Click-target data
— begin —

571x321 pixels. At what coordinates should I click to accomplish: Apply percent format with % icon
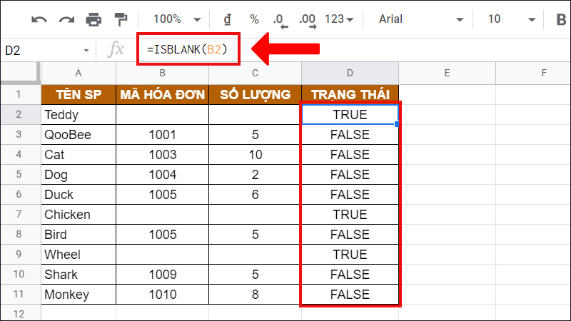[x=254, y=19]
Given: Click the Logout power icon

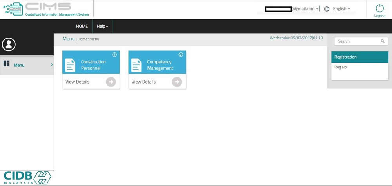Looking at the screenshot, I should click(379, 9).
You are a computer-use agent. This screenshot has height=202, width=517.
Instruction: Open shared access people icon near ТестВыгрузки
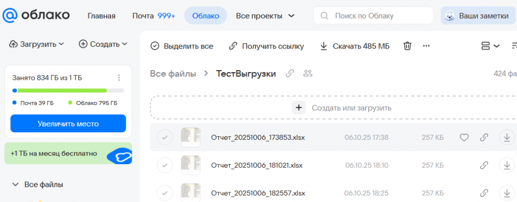(x=307, y=74)
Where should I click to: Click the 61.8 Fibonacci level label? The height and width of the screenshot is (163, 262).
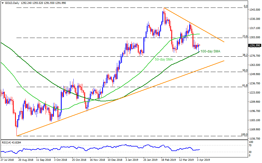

— end —

Rewrite all of the data above, switching each "icon" to "symbol" and leaving everything else as it is. Leave out the pictures.

571x321 pixels. At what coordinates should I click to accomplish: Apply percent format with % symbol
[x=254, y=19]
Given: Click the Logout power symbol

Looking at the screenshot, I should click(379, 9).
You are a computer-use agent. This screenshot has height=202, width=517.
Instruction: Open shared access people symbol near ТестВыгрузки
(x=307, y=74)
Where should I click to: Click the 61.8 Fibonacci level label? The height and width of the screenshot is (163, 262).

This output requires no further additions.